Thank you so much, NetGalley, for the free ebook to review.

Book Review | The Elephant’s Girl

The Elephant’s Girls by Celesta Rimington is a whimsical, wonderful MG. I’m pre-ordering a copy for my ten-year-old elephant loving daughter.

Here’s a quick blurb about the book:

A magical adventure about a girl with a mysterious connection with the elephant who saved her life, for fans of Katherine Applegate and Jennifer Holm.

An elephant never forgets, but Lexington Willow can’t remember what happened before a tornado swept her away when she was a toddler. All she knows is that it landed her near an enclosure in a Nebraska zoo; and there an elephant named Nyah protected her from the storm. With no trace of her birth family, Lex grew up at the zoo with Nyah and her elephant family; her foster father, Roger; her best friend, Fisher; and the wind whispering in her ear.

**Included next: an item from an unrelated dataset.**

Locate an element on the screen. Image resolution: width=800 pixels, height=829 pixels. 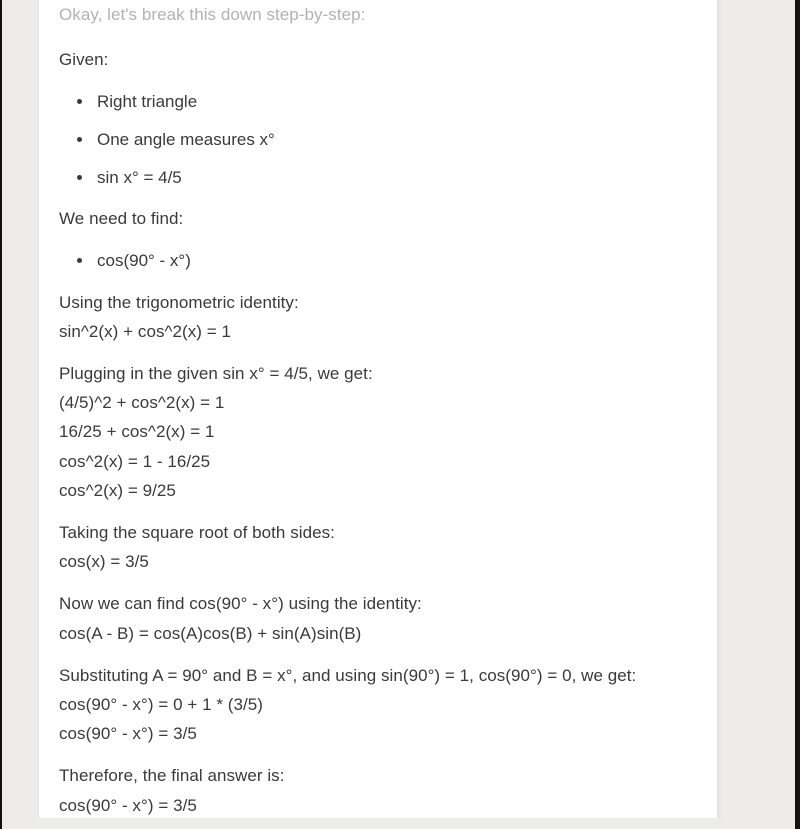
plugging-line: cos^2(x) = 9/25 is located at coordinates (118, 490).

Now that she’s twelve, Lex is finally old enough to help with the elephants. But during their first training session, Nyah sends her a telepathic image of the woods outside the zoo. Despite the wind’s protests, Lex decides to investigate Nyah’s message and gets wrapped up in an adventure involving ghosts, lost treasure, and a puzzle that might be the key to finding her family. As she hunts for answers, Lex must summon the courage to leave the secure borders of her zoo to discover who she really is–and why the tornado brought her here all those years ago.

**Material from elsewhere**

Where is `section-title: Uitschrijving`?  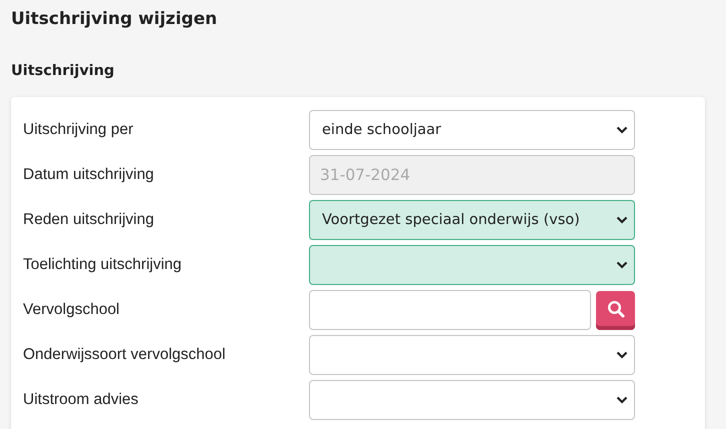 section-title: Uitschrijving is located at coordinates (64, 72).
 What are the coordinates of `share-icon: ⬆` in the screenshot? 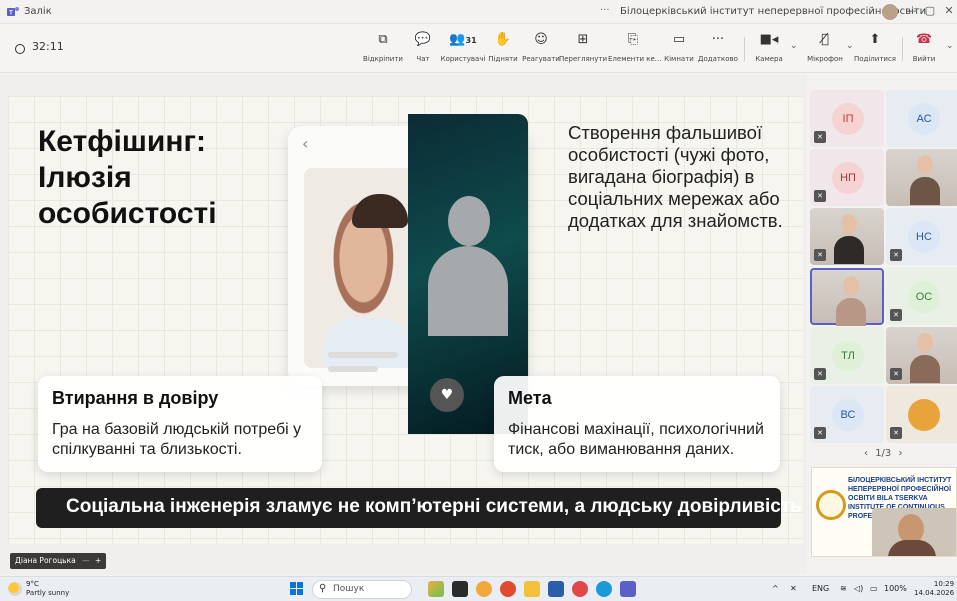 It's located at (875, 40).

I loved watching Lex grow as a character, and the elephant scenes were magical and beautiful. Lex’s relationship wit her foster father was heart-warming. And I love that she’s best friends with a boy her age at the zoo, that is resilient and evolving and doesn’t turn romantic. The bits with a ghost were capricious and fun, and not at all scary, which I enjoyed. All in all this was a delightful, magical adventure and I recommend it to anyone who enjoys uplifting, charming middle grade stories.

What Would You Wish For? | Book Review

Thank you Zonderkidz for a free copy of  What Would You Wish For?  by David Sable and illustrated by Emma Yarlett.

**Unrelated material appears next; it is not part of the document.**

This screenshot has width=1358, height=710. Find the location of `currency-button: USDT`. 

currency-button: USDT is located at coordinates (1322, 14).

This whimsical, colorful book helps to encourage kids to live for something bigger than their own happiness. As the book begins, the book offers ideas of different wishes you could make, but it’s easy to see that where one child is happy because they got something fun for themselves like a huge pile of presents, their friends are left out and sad. My three-year-old was following along just having fun hearing the different wishes, but on the very last page before it switched from wishes that only benefit yourself, she noticed that the other kids were sad. After that if offers ideas of things you could wish for that would be good for everyone, and then everyone was happy, and that made my three-year-old happy, too.

It’s a cute, fun picture book that my kids enjoyed quite a bit.